Aktor Penting di Balik Pembangunan Indonesia
loading...
A
A
A
Romanio Bahama Lazuardy
Pranata Humas Badan Informasi Geospasial
SEBAGAI sebuah lembaga negara yang menginjak usia ke-52 tahun, BIG ( Badan Informasi Geospasial ) terbilang cukup lama keberadaannya. Perannya yang sangat besar dalam penyediaan informasi geospasial, idealnya menempatkan institusi ini banyak dikenal masyarakat. Namun tak seperti badan-badan negara yang lain, seperti Badan Nasional Penanggulangan Bencana (BNPB), Badan Nasional Narkotika (BNN), Badan Urusan Logistik (Bulog) maupun Badan Meteorologi, Klimatologi, dan Geofisika (BMKG), pengenalan pada BIG terbatas di kalangan tertentu. Tak jarang reaksi atas pertanyaan terhadap apa itu BIG, bersambut “Geospasial?”, “Badan Informasi Geospasial?”, yang diucapkan dengan nada asing.
Istilah geospasial itu sendiri tak populer. Terlebih ketika dikaitkan dengan tugas pokok dan fungsi institusi ini, bakal lebih banyak yang mengernyitkan dahi, ditimpa pertanyaan terkait BIG. Namun ketika evaluasi pengenalan dilakukan ke kalangan ilmuwan, warga kampus -civitas academica- dan para pemangku kebijakan perencanaan wilayah, tak demikian keadaannya. Kelompok elite masyarakat yang bersentuhan dengan ilmu pengetahuan ini, mengenal dengan baik BIG. Mereka kerap bersentuhan dengan tugas pokok dan fungsi BIG.
Sering kali anggota dari Kesatuan Brimob datang ke BIG guna mendapatkan peta daerah yang diperlukan. Kesatuan Brimob sering menggunakan peta dari BIG untuk menentukan daerah mana saja yang akan dipakai untuk latihan. Selain itu, beberapa pihak pengembang properti pun kerap kali mencari peta dari BIG untuk melihat secara detail kondisi wilayah yang akan dibangun hunian.

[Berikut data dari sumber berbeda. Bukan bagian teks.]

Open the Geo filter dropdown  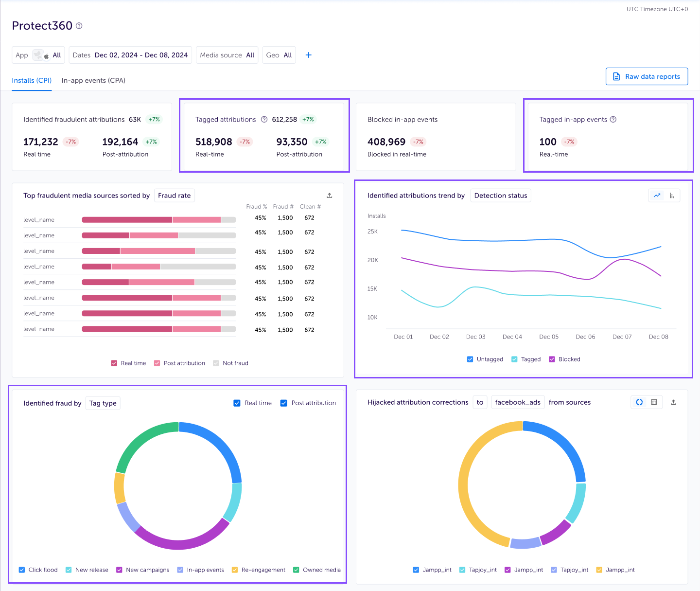(279, 55)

Arti Kata Geospasial dan Otoritas Badan Informasi Geospasial
Pada Kamus Besar Bahasa Indonesia disebutkan, pengejaan geospasial yang betul, sebagai ge.o.spa.si.al. Namun dalam praktik pengucapan sehari-hari, masih sering terjadi kesalahan. Ini juga yang dialami para tamu pengunjung BIG. Mereka sering tak tepat dalam mengucapkan nama institusi ini. Hal ini terjadi saat kegiatan diseminasi di berbagai daerah. Pembawa acara setempat sering kali menyebut Geospasial dengan kata “Geopasial”, “Geospesial” bahkan “Geofacial”. Untuk itu dilakukan berbagai upaya untuk mengenalkan istilah maupun pengertian geospasial secara sistematis dan berkesinambungan oleh BIG kepada masyarakat luas. Pengertian tentang geospasial terdapat pada UU Nomor 4 Tahun 2011, yang kemudian diperkuat melalui keberadaan Informasi Geospasial (IG) sebagai bagian dari UU Cipta Kerja. Sedangkan pada Peraturan Pemerintah no 45 Tahun 2021, Pasal 1 angka 1, didefinisikan : geospasial atau ruang kebumian adalah aspek keruangan yang menunjukkan lokasi, letak, dan posisi suatu objek maupun kejadian yang berada di bawah, pada, atau di atas permukaan bumi yang dinyatakan dalam sistem koordinat tertentu. Dapat kita ambil contoh sederhana, apabila ada seseorang mencari sebuah alamat dengan patokan disamping Gedung A, 200 meter dari lampu lalu lintas atau gedungnya memiliki atap yang unik, itu bisa diartikan sebagai informasi geospasial pula. Maka terdapat 3 unsur penting dari pengertian berdasar peraturan pemerintah tersebut : 1. Ruang, 2. Letaknya di permukaan bumi, dan 3. Posisinya dalam sistem koordinat
Untuk menjalankan peran negara terkait informasi geospasial bagi masyarakat luas, dibentuklah BIG (Badan Informasi Geospasial) yang memiliki otoritas terkait hal tersebut. BIG merupakan lembaga negara non kementerian yang berwenang menyelenggarakan informasi geospasial dasar. Informasi geospasial dasar ini merupakan acuan dari Informasi Geospasial Tematik (IGT) yang akan mengisinya. Secara umum IG terbagi menjadi Informasi Geospasial Dasar (IGD) dan Informasi Geospasial Tematik (IGT). IGD mencakup acuan posisi dan peta dasar, adapun IGT mencakup berbagai ragam tema, seperti kehutanan, pertanian, perikanan, dan pertambangan. IGD menjadi acuan pembuatan berbagai IGT. Oleh karena itu, salah satu ciri penting IGD adalah unsurunsurnya tidak berubah dalam waktu yang lama sesuai dengan karakteristik dari unsur-unsur. Kewenangan ini sesuai dengan isi Undang-Undang Nomor 4 Tahun 2011. Sebelumnya, Badan Informasi Geospasial (BIG) bernama Badan Koordinasi Survei dan Pemetaan Nasional (Bakosurtanal). Perubahan nama yang telah disahkan pada tanggal 27 Desember 2011 melalui Peraturan Presiden Republik Indonesia (Perpres) Nomor 94 Tahun 2011 ini juga menguatkan kebijakan nasional di bidang informasi geospasial.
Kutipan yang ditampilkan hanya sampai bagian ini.